During the 1830s, SS Sirius was the first fully steam-powered liner to cross the Atlantic from Liverpool to New York and a year later, Isambard Kingdom Brunel’s SS Great Western beat its journey and speed time, ushering in an age of confident, competitive ship design.
By the early years of the 20th century steam-powered passenger and freight ships had become big business, in which the rivals Cunard and the White Star Line fought for dominance. The White Star Line commissioned a new type of liner, described as Olympic-class, and it was as part of this program that RMS Titanic was built in 1912. Cunard’s ships, the Lusitania and the Mauritania, featured turbine-only propulsion systems, which were at the cutting edge of technology at the time. The Titanic was planned to be the largest moving built object in the world but needed a propulsion system to match.
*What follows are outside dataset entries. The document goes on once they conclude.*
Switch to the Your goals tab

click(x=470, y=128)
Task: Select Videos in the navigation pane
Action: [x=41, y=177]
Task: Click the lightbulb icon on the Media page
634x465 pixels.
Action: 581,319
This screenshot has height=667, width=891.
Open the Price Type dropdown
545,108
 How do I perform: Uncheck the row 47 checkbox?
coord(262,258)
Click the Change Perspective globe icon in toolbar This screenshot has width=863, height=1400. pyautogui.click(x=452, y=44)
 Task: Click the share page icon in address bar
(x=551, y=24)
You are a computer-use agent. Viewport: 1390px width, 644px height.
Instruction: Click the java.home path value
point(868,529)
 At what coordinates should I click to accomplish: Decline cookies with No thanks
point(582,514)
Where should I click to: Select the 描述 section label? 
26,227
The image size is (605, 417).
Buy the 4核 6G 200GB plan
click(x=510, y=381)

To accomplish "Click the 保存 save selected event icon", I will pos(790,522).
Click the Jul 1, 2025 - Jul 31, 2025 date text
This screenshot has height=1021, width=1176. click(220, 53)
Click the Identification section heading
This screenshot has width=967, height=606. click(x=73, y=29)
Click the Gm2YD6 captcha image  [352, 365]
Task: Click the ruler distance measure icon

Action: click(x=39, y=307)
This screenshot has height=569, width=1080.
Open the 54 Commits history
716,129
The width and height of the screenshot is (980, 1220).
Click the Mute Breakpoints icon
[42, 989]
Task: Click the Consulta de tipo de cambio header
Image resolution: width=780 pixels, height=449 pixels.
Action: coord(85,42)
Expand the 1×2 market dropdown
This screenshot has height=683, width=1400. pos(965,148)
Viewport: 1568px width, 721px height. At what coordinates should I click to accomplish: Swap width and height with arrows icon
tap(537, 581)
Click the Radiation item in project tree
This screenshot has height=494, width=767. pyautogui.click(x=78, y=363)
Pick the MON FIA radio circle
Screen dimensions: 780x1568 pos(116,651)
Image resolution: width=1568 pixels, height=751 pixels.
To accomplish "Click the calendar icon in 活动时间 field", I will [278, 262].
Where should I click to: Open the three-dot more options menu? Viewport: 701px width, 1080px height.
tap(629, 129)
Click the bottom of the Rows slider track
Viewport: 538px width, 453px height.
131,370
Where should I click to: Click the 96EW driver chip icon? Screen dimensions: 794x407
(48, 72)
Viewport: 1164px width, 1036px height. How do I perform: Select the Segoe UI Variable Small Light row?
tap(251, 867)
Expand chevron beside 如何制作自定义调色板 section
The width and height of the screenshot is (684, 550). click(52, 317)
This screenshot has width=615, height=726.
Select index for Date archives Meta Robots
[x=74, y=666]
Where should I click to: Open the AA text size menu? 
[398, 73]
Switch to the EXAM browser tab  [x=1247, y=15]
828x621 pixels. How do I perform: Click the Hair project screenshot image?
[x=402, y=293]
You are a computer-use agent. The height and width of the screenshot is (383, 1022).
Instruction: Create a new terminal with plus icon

To deliver their Olympic-class vessels, White Star commissioned the Belfast-based company, which had been their ship-building partners since 1870. However, Harland and Wolff did not have the knowledge or resources to replicate Cunard’s quadruple-screw turbines. Instead, they opted for the standard system of port and starboard wing propellers powered by two triple-expansion steam engines. A third, central propeller was driven by a smaller turbine. Since the Titanic measured 883 feet from bow to stern and weighed 52,310 tons, its engines had to be bigger than anything yet built, and even though it wasn’t going to set any speed records, White Star prioritized the power and reliability of conventional technology.
The triple-expansion steam engine was invented in the 1860s. It was designed for maximum efficiency, by recycling steam instead of simply expelling it as exhaust. Any steam that could not be immediately reused was returned to the condenser, where it was converted back into water for later use. Although the technology was old by the time the Titanic was built, it enabled the ship to get the maximum possible energy in the most economical way, with fewer firemen and boilers as well as less coal.
The ship had six boiler rooms with 24 double-ended boilers and five single-ended boilers, with 159 furnaces fed by coal from a bunker holding 6,611 tons. Each boiler room was manned by 10 firemen and four trimmers, known as the Black Gang, who had to shovel a ton of coal into the furnaces every two minutes. When all the boilers were operating at full capacity, they would burn 35 tons of coal every hour.
The steam passed from the boilers through two series of four cylinders, located in the reciprocating engine room behind the boiler rooms. The cylinder sequence was low-pressure, high-pressure, intermediate pressure and low-pressure again. As it left the boilers, the steam constantly expanded, which meant each cylinder had to be larger than the one before, thereby offsetting any reduction in pressure. At the end of the sequence, the steam, having reached 9 psi, was passed on to the turbines which powered the propellers. The passage of the steam through this complex configuration took only seconds.
The ambition of The White Star Line was to create the largest ocean liner ever built, even if that meant sacrificing speed. Their success in realising that ambition is often overshadowed by the company’s claim that the ship was unsinkable. The failure to live up to this claim was the result of an entirely different aspect of the Titanic’s design and engineering. In the horrific story of the ship’s sinking, we shouldn’t forget Harland and Wolff’s impressive achievement. Each of the engines measured 30 feet in height, 63 feet in length and weighed 720 tons, producing 16,000 horsepower. That’s equivalent to 60 of today’s average family cars. One of its engines now sits virtually complete in the Harland and Wolff Machine Shop.
Although the Titanic’s engines did not represent the cutting-edge technology of early 20th-century steamships, their sheer scale and power made them ground-breaking. As is very well documented, the ship struck an iceberg just four days into its maiden voyage so the potential longevity of its propulsion system was never put to the test. All we can say for certain is that it thoroughly fulfilled its function for the short time it was in use. This fact should be as well-known as the circumstances of the ship’s demise and celebrated as a truly unique example of early 20th-century maritime design and engineering.